"We spent two months in a refugee camp in Macedonia and then it took us another two months to get to the United States."
When I was just 9 years old my family and our people were in the middle of war-torn Kosovo. It was 1999 and Serbia wanted us out. It was really just a matter of who was more dominate and they (Serbia) got us out.
I still remember the day the Serbian army stormed our home. That was the day my life changed forever. They kicked in the door and big army guys stormed our home with guns. I was just a little kid at the time and I was scared. They told us if we didn’t get out of the house they were going to shoot my mom and dad.
We had no choice and nowhere to go, they were bombing houses everywhere. We ended up having to live in the woods for about a month. It was tough, but we had to do it. We had no food and my brother would risk his life and sneak back passed the army to our house every day to get eggs and things to help us survive. One day, my brother went with my cousin to get food and he heard a scream, he looked back to see my cousin being beaten up by 3 big guys. They begged the army to let my cousin go and they told them he could go and just as they started to walk off, my brother looked back and saw them shoot my cousin in the back of the head. He died right in front of my brother’s eyes. It didn’t make sense to me how they were killing kids and grown-ups and just everybody.
My parents tried to keep telling us, “Everything was going to be alright; everything was going to be fine.” They told us, “We were going to make it,” but it’s kind of hard to believe when you hear gunshots and bombs constantly going off all around you. I personally didn’t feel like I was going to make it.
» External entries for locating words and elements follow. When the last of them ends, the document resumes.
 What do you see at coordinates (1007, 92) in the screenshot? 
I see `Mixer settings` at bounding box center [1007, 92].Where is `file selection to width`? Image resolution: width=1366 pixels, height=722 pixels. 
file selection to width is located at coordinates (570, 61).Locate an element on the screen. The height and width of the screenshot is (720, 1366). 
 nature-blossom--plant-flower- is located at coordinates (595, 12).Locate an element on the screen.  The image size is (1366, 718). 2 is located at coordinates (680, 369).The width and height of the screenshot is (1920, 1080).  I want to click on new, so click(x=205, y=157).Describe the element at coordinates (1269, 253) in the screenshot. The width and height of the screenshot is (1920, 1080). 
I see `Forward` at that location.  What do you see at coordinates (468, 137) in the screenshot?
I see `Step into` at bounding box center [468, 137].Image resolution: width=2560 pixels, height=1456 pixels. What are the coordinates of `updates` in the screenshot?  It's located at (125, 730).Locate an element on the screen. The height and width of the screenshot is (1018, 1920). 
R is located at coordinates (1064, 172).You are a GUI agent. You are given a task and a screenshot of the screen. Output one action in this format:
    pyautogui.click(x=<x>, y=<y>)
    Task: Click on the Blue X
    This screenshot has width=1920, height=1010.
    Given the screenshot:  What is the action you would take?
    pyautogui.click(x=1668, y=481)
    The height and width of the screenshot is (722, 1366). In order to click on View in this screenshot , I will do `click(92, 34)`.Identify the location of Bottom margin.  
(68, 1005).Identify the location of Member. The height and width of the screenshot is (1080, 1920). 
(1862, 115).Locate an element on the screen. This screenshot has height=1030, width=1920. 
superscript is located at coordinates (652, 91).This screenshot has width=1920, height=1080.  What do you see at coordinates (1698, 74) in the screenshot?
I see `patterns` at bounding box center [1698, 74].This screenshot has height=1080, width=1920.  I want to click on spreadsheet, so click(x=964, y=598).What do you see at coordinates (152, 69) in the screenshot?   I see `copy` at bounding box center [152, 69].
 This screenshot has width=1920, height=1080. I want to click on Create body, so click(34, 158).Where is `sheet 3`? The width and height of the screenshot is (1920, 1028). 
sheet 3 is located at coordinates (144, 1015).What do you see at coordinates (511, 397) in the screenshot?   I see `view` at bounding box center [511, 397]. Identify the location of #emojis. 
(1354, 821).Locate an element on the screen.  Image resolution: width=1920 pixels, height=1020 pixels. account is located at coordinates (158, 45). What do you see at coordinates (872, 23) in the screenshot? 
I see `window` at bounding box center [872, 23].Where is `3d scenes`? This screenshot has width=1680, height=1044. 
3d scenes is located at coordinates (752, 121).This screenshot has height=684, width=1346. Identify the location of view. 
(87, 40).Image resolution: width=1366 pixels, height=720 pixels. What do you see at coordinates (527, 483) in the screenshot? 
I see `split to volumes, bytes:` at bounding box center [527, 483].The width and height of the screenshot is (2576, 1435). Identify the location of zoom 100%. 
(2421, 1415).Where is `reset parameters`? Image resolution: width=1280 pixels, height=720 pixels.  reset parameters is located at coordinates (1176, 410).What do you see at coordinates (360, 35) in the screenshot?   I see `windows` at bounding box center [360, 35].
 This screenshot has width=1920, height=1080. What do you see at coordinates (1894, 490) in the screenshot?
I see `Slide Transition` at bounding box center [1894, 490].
Eventually, our family ran from Kosovo through the woods. We spent two months in a refugee camp in Macedonia and then it took us another two months to get to the United States. We took a lot of bus rides and a lot of trains, I didn’t know where I was going after the war, but we came to the United States and landed in San Antonio. I didn’t know why I ended up in San Antonio, but I later found out that an American family was sponsoring us to come to the U.S.
When we first got to the U.S. we didn’t speak any English and all we had were the clothes on our backs, but we made it. That’s been 15 years ago now and my family has worked hard; we own our own home and my parents own a Greek restaurant in Kerrville, TX. Even as a kid I felt I had to do my part. I worked hard on my academics and even harder on learning the game of basketball because through sports I saw a way to help pay for my education.
In 2012, Northern Oklahoma College opened the first doors to my career and education. They offered me a scholarship to play for the Mavericks for two years and gave me the education I needed to transfer to Newman University, where in 2014, I obtained my Bachelors in Sports Communications, the first college degree in my family. The scholarship opportunities I’ve been given still bring tears to my eyes; some may think it’s because I’m sensitive or emotional, but the truth is I promised my mom that I would study and practice hard, and that I would get a scholarship to pay for my own education so that she would not have to worry.
Now here I am in 2016, I’m working on my first year of my Masters in Organizational Leadership at Newman University in Wichita and am also the Assistant Coach for the women’s basketball team. I’m thankful for all the opportunities I’ve been given, thankful for my education, and thankful for the scholarships that have allowed me to have and education. One day I hope to continue on with my love for basketball and have a career job as a head coach.
Times in my life have been tough, tougher than most will ever face in an entire lifetime, but my mom was right, we did make it!